Obligatory IANAL here.
I mean, that's always been tech's modus operandi....
And, I mean, they're probably right, because, well, see the pillow guy's lawyer.
These stories are important, you personally don't have to read them if you're tired. But the more cases there are the bigger the extant threat, and the more we need to be educated so we can defend against it.
We are all going to be affected by the omnipresent reliance on AI that allows people to rush out their tasks and get home from work sooner.
1. Use reasoning models and include in the prompt to check the cited cases and verify holdings. 2. Take the draft, run it through ChatGpt deep research , Gemini deep research and Claude , and tell it to verify holdings.
I still double check, for now, but this is catching every hallucination.
Whew, that's 4 LLM inference requests and still requires manual checking. Criminal levels of waste and inefficiency. Learn how to use LexisNexis, spend some time in a law library handling actual physical casebooks. Learn to do your job.
And, part of the process is to do some research first, find the key cases, and the briefs of better lawyers on the same issue, and include them in the context.

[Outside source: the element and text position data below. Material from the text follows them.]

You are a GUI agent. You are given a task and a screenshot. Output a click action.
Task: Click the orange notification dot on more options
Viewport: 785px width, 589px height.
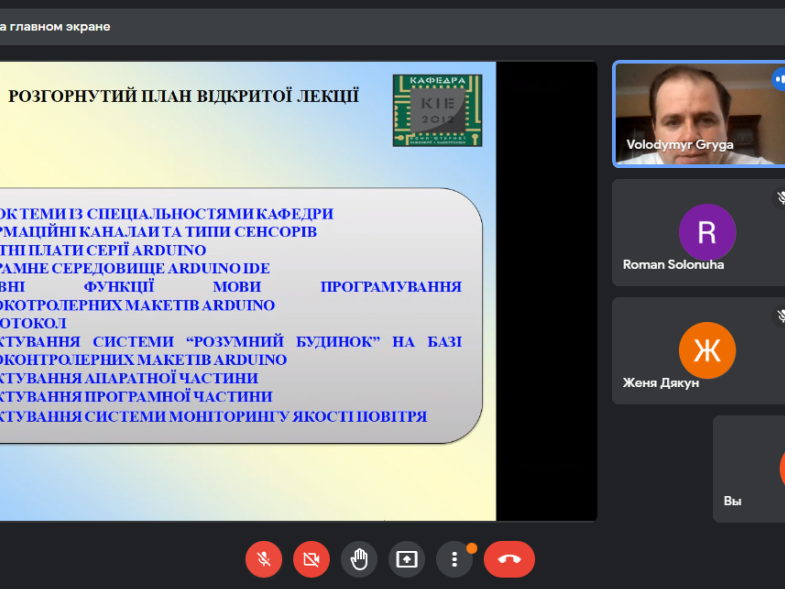[471, 548]
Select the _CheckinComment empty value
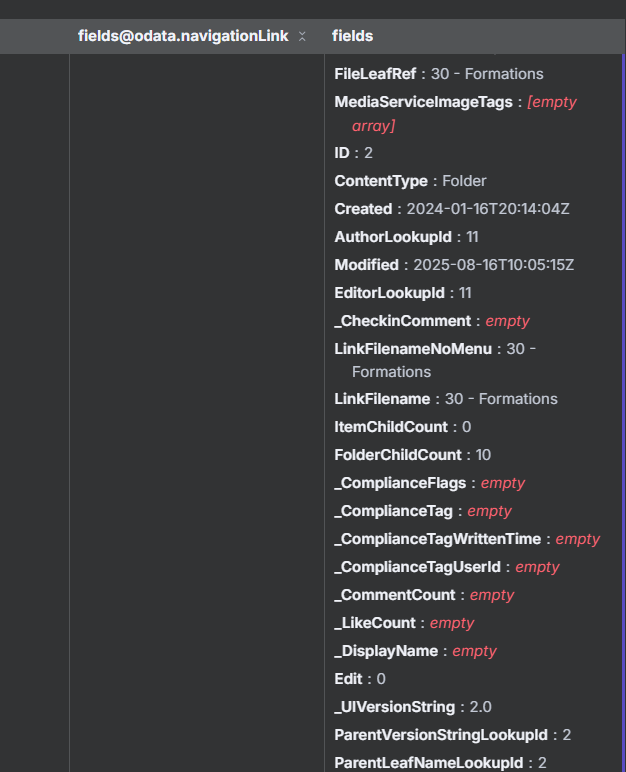Image resolution: width=626 pixels, height=772 pixels. (507, 321)
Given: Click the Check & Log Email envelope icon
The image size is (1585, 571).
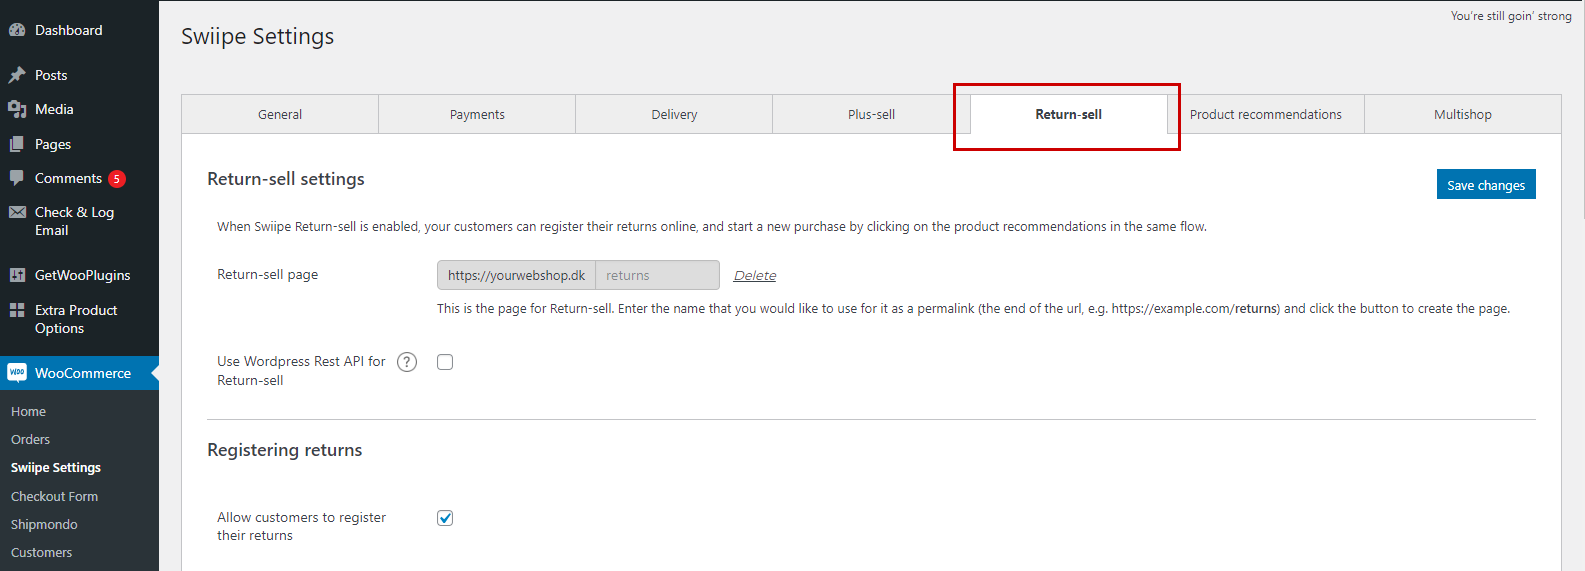Looking at the screenshot, I should point(17,212).
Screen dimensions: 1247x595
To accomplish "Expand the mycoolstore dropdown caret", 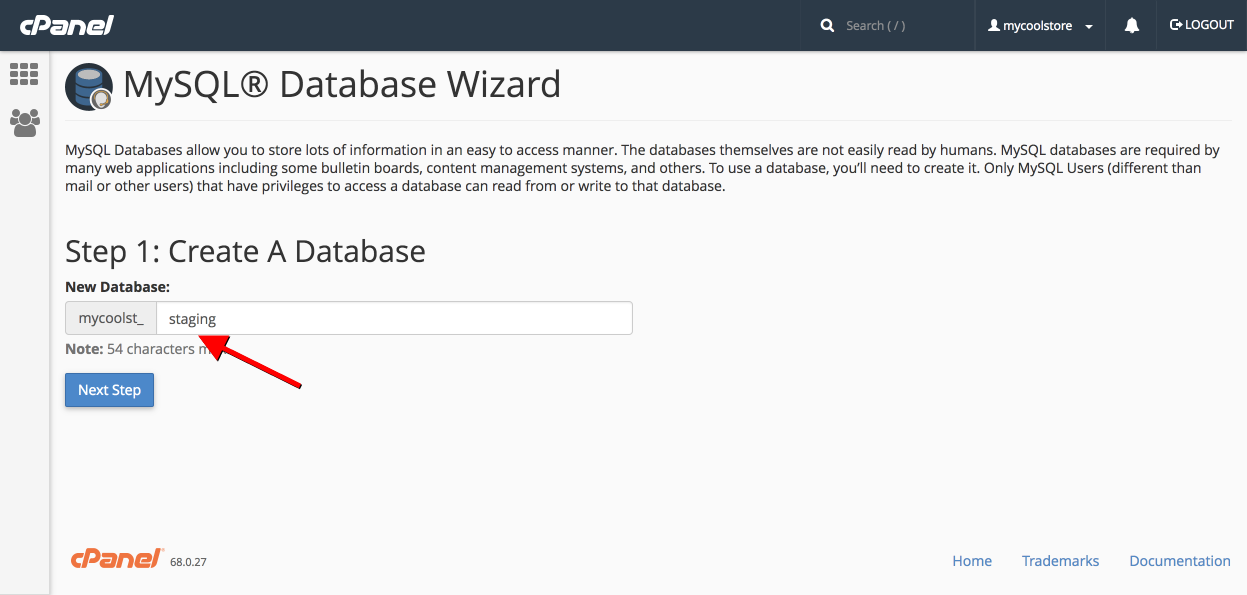I will click(1089, 27).
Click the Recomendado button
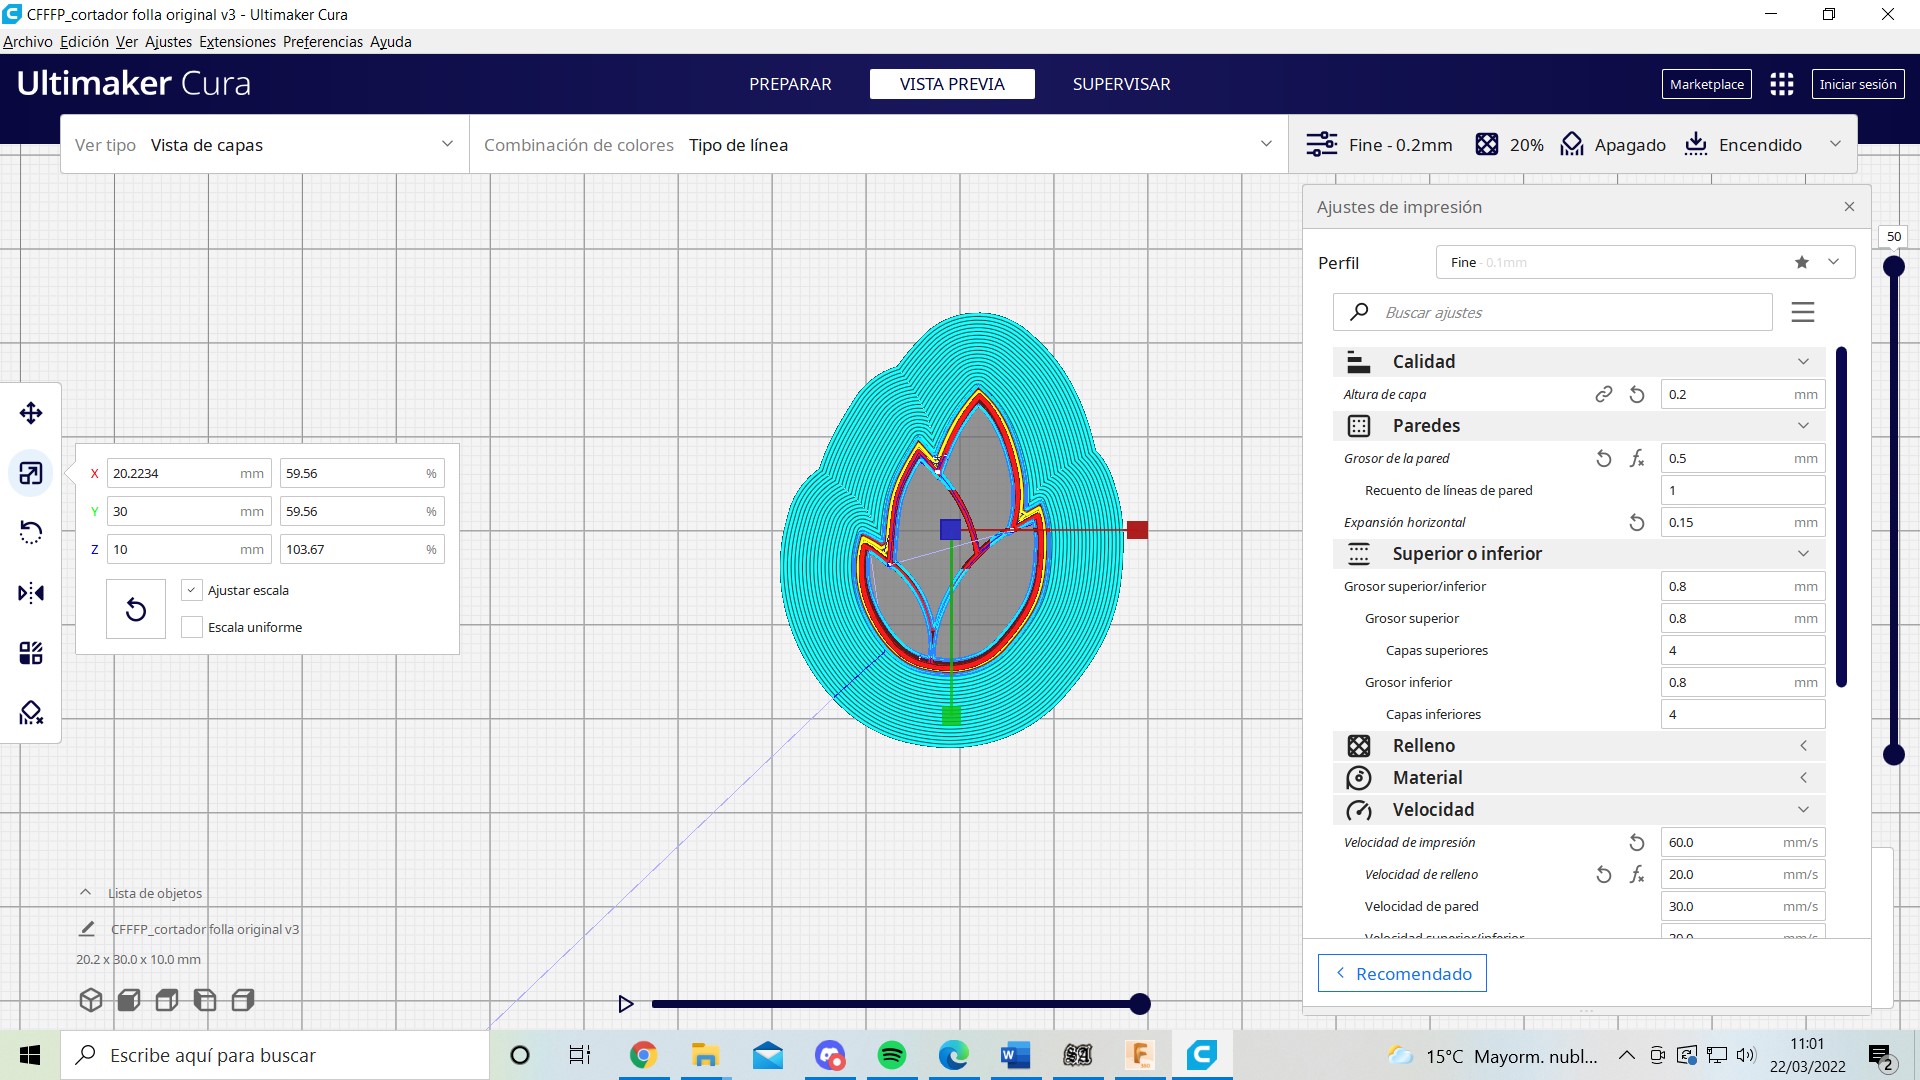Image resolution: width=1920 pixels, height=1080 pixels. [x=1402, y=973]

LexisNexis rates vary quite a lot but $200/month for a small law firm is in the ballpark.
With the Court's reply to Lindell, you now have an independent test case upon which to test your verification process and compare results against a "rival implementation" -- the Court's. One wonders if it may be AI-assisted as well. I'd be quite interested in hearing how the two stack up.
From the article, it looks like this brief was dated Feb 25 this year.